From daebae965b530039efcc508f50b42c3e6ecb70e4 Mon Sep 17 00:00:00 2001
From: Kevin Lubick <kjlubick@google.com>
Date: Thu, 17 May 2018 11:29:10 -0400
Subject: Return nullptr when ReadBuffer becomes invalid

This especially helps in SkDrawLooper because we can bail out early
instead of looping for a potentially long time, e.g. when fuzzed
input says count is a large number.

This also cleans up validate in a few spots, and adds validateCanReadN
as a helper function.

Bug: skia:7937
Change-Id: Ic5eff357c8cadc91eeafc6e39c78c570ba74df2f
Reviewed-on: https://skia-review.googlesource.com/128847
Commit-Queue: Kevin Lubick <kjlubick@google.com>
Commit-Queue: Mike Klein <mtklein@google.com>
Reviewed-by: Mike Klein <mtklein@google.com>
Reviewed-by: Florin Malita <fmalita@chromium.org>
---
 src/effects/SkArithmeticImageFilter.cpp | 3 +++
 src/effects/SkDashPathEffect.cpp        | 2 +-
 src/effects/SkLayerDrawLooper.cpp       | 3 +++
 src/effects/SkXfermodeImageFilter.cpp   | 3 +++
 4 files changed, 10 insertions(+), 1 deletion(-)

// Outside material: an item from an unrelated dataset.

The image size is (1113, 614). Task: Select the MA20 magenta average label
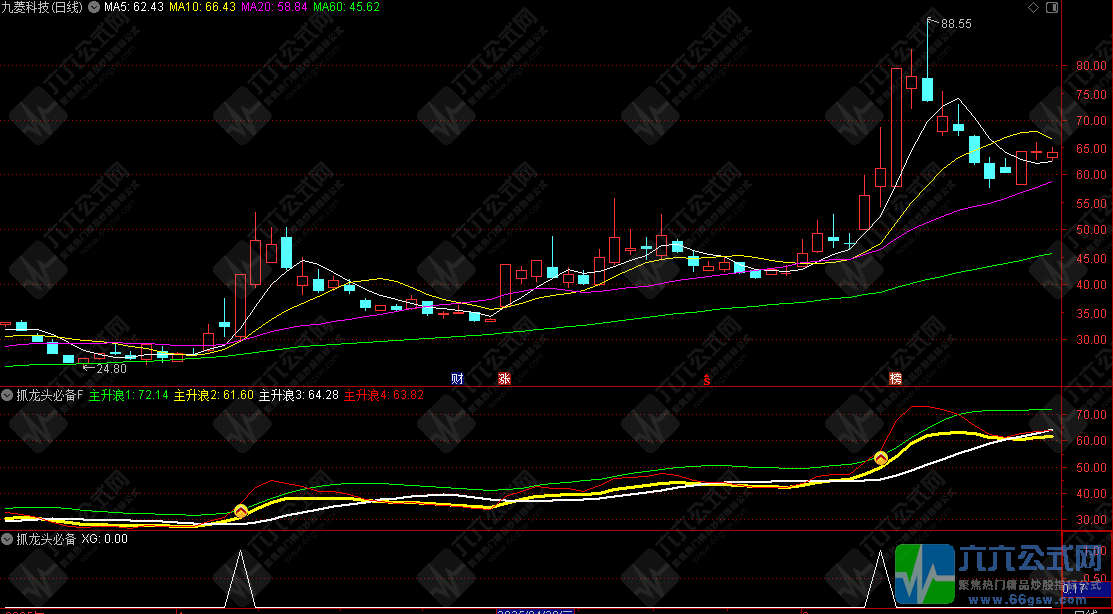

(limited to 'src/effects')

diff --git a/src/effects/SkArithmeticImageFilter.cpp b/src/effects/SkArithmeticImageFilter.cpp
index 24c95c82ce..984ed80a19 100644
--- a/src/effects/SkArithmeticImageFilter.cpp
+++ b/src/effects/SkArithmeticImageFilter.cpp
@@ -86,6 +86,9 @@ sk_sp<SkFlattenable> ArithmeticImageFilterImpl::CreateProc(SkReadBuffer& buffer)
         k[i] = buffer.readScalar();
     }
     const bool enforcePMColor = buffer.readBool();
+    if (!buffer.isValid()) {
+        return nullptr;
+    }
     return SkArithmeticImageFilter::Make(k[0], k[1], k[2], k[3], enforcePMColor, common.getInput(0),
                                          common.getInput(1), &common.cropRect());
 }
diff --git a/src/effects/SkDashPathEffect.cpp b/src/effects/SkDashPathEffect.cpp
index 4cb98b3ad8..cdadcf907d 100644
--- a/src/effects/SkDashPathEffect.cpp
+++ b/src/effects/SkDashPathEffect.cpp
@@ -369,7 +369,7 @@ sk_sp<SkFlattenable> SkDashImpl::CreateProc(SkReadBuffer& buffer) {
     uint32_t count = buffer.getArrayCount();
 
     // Don't allocate gigantic buffers if there's not data for them.
-    if (count > buffer.size() / sizeof(SkScalar)) {
+    if (!buffer.validateCanReadN<SkScalar>(count)) {
         return nullptr;
     }
 
diff --git a/src/effects/SkLayerDrawLooper.cpp b/src/effects/SkLayerDrawLooper.cpp
index 6a8254d894..db61e08c4f 100644
--- a/src/effects/SkLayerDrawLooper.cpp
+++ b/src/effects/SkLayerDrawLooper.cpp
@@ -272,6 +272,9 @@ sk_sp<SkFlattenable> SkLayerDrawLooper::CreateProc(SkReadBuffer& buffer) {
         buffer.readPoint(&info.fOffset);
         info.fPostTranslate = buffer.readBool();
         buffer.readPaint(builder.addLayerOnTop(info));
+        if (!buffer.isValid()) {
+            return nullptr;
+        }
     }
     return builder.detach();
 }
diff --git a/src/effects/SkXfermodeImageFilter.cpp b/src/effects/SkXfermodeImageFilter.cpp
index 1c670fbe0b..587784a391 100644
--- a/src/effects/SkXfermodeImageFilter.cpp
+++ b/src/effects/SkXfermodeImageFilter.cpp
@@ -375,6 +375,9 @@ sk_sp<SkFlattenable> SkXfermodeImageFilter_Base::LegacyArithmeticCreateProc(SkRe
         k[i] = buffer.readScalar();
     }
     const bool enforcePMColor = buffer.readBool();
+    if (!buffer.isValid()) {
+        return nullptr;
+    }
     return SkArithmeticImageFilter::Make(k[0], k[1], k[2], k[3], enforcePMColor, common.getInput(0),
                                          common.getInput(1), &common.cropRect());
 }
-- 
cgit v1.2.3